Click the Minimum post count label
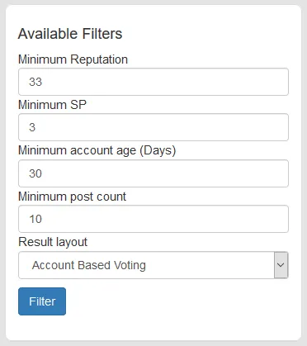The height and width of the screenshot is (346, 307). coord(72,197)
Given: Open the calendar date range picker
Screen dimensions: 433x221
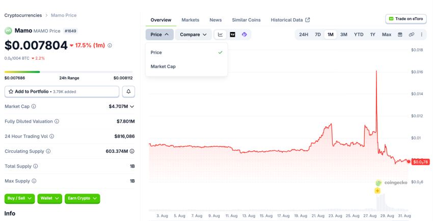Looking at the screenshot, I should pos(400,35).
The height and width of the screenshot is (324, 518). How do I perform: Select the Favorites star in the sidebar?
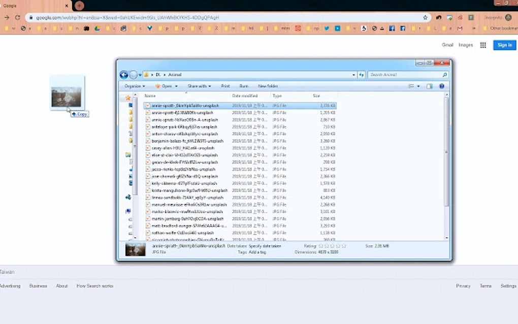pos(128,97)
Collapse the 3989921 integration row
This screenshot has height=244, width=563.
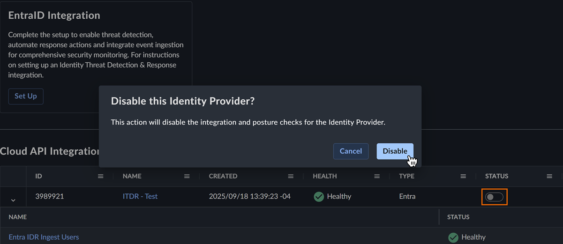[x=13, y=200]
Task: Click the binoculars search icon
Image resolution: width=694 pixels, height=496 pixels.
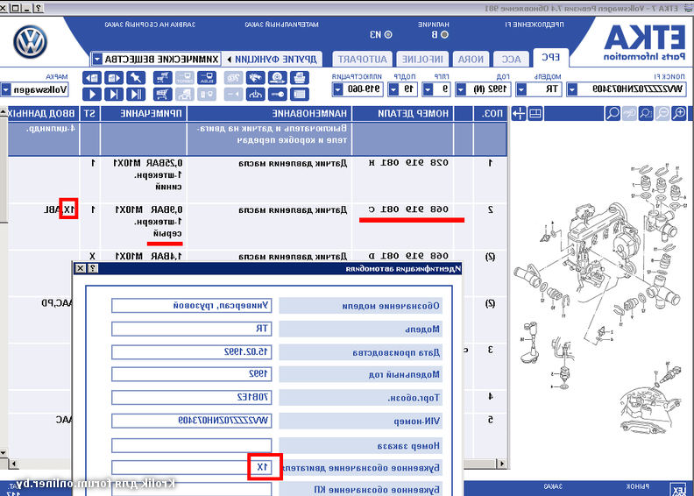Action: click(x=255, y=77)
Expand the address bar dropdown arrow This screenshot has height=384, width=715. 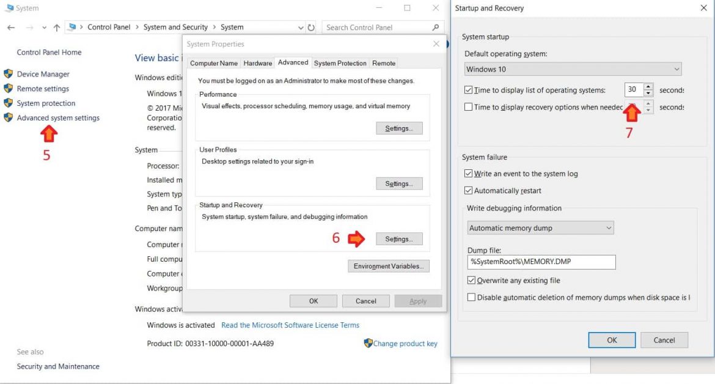pos(299,27)
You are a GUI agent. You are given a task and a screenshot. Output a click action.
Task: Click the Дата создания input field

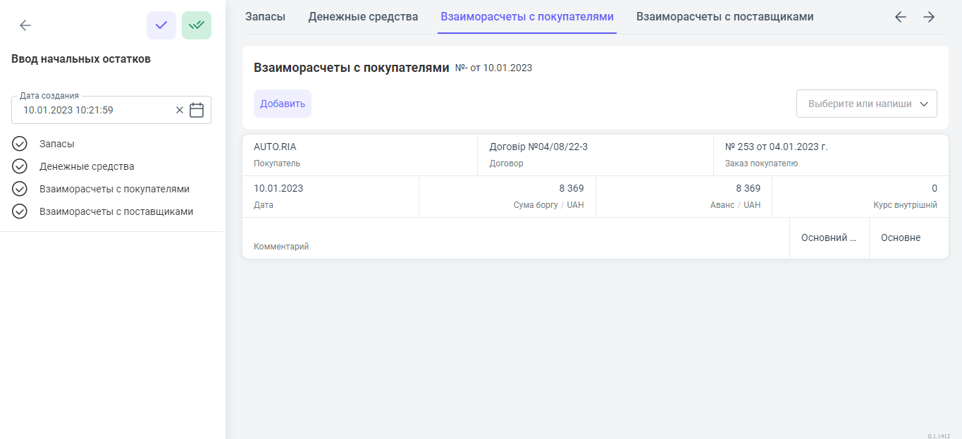[95, 110]
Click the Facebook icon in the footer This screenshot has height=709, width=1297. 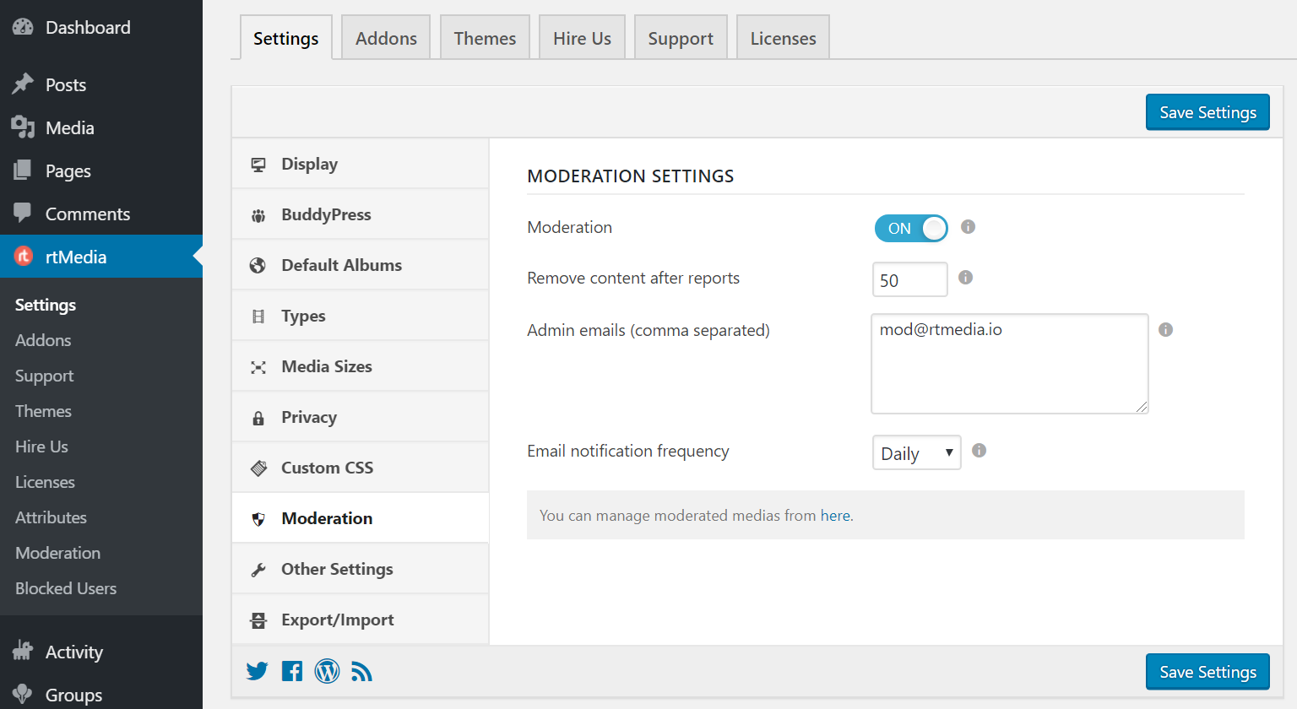point(291,670)

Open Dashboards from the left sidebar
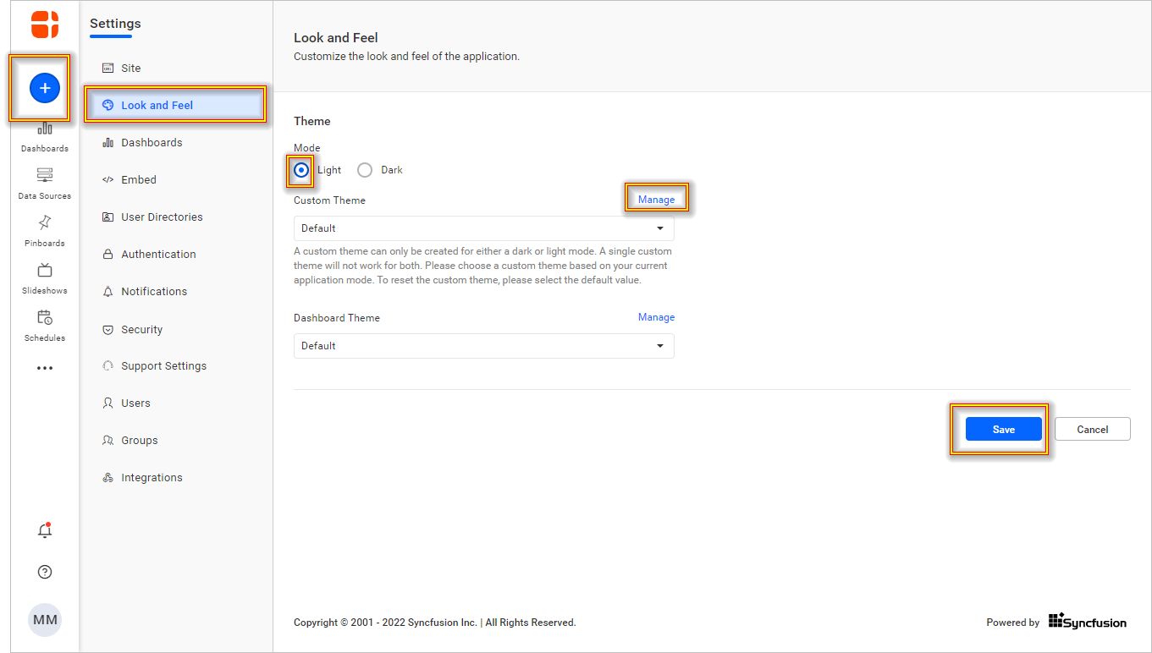click(x=45, y=135)
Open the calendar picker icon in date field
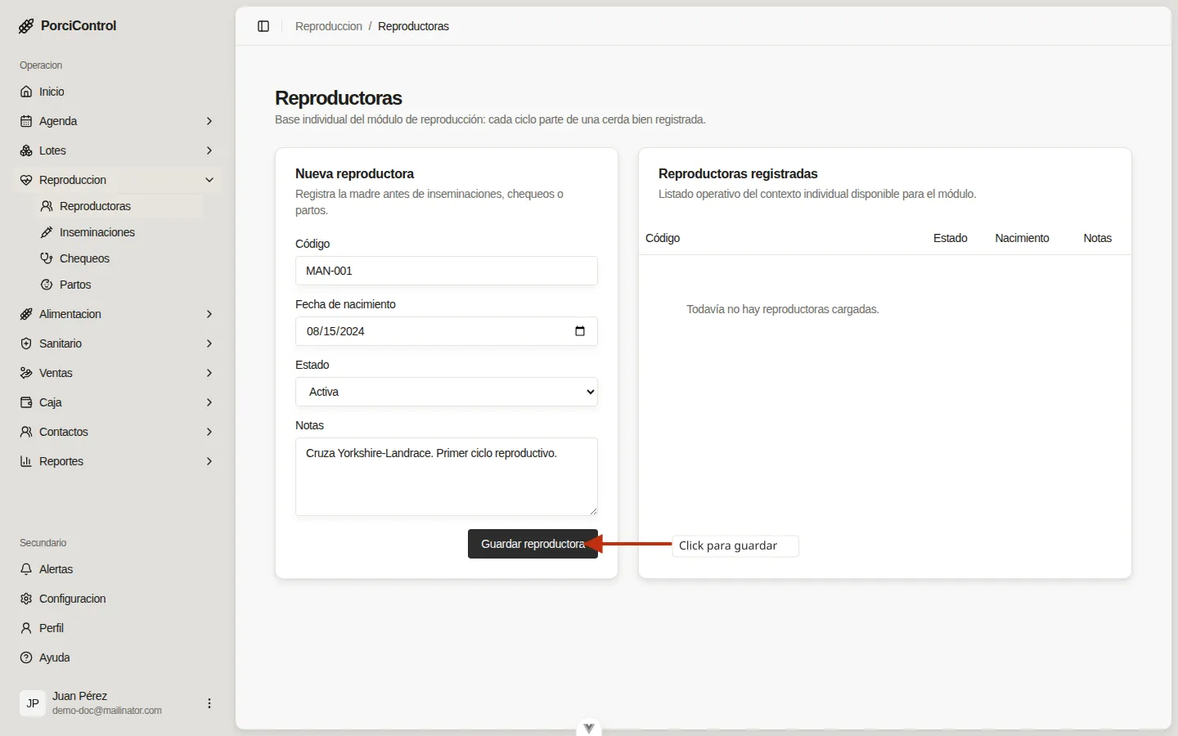The width and height of the screenshot is (1178, 736). 580,331
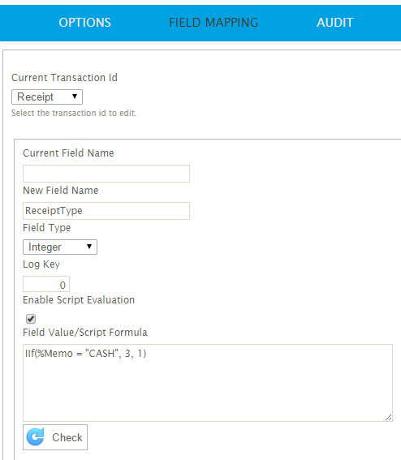Go to the AUDIT tab

click(335, 23)
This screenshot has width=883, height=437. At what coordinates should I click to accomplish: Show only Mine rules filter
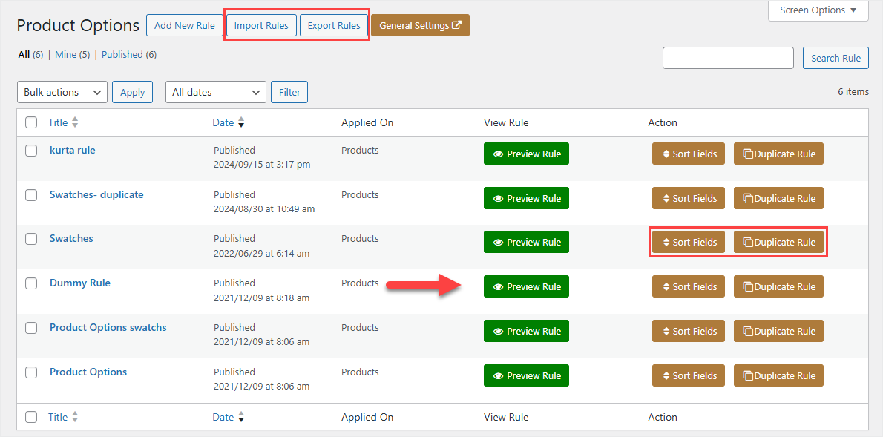pos(65,55)
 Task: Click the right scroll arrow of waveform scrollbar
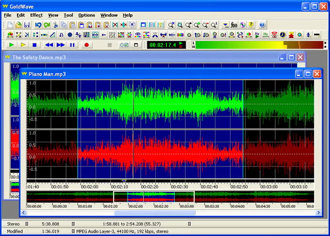pyautogui.click(x=318, y=212)
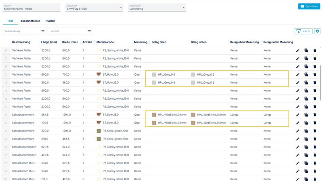This screenshot has width=323, height=181.
Task: Delete row 9 with the trash icon
Action: (x=315, y=50)
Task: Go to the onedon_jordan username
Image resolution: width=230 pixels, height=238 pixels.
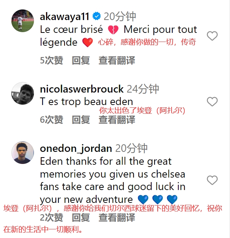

· · · ·

> _TASK PROMPT_
Starting at the line that holds "Open Dashboards from the left sidebar", repeat every line through the end of the listing exactly as written, skipping any picture.

> _SOLUTION BELOW_
Open Dashboards from the left sidebar
click(x=45, y=135)
Open the calendar picker icon in date field
The width and height of the screenshot is (1178, 736). 580,331
Go to the AUDIT tab

click(335, 23)
This screenshot has width=883, height=437. At what coordinates should I click to accomplish: Show only Mine rules filter
pos(65,55)
 Task: Click the right scroll arrow of waveform scrollbar
pyautogui.click(x=318, y=212)
This screenshot has width=323, height=181.
Task: Delete row 9 with the trash icon
Action: (x=315, y=50)
Task: Go to the onedon_jordan username
Image resolution: width=230 pixels, height=238 pixels.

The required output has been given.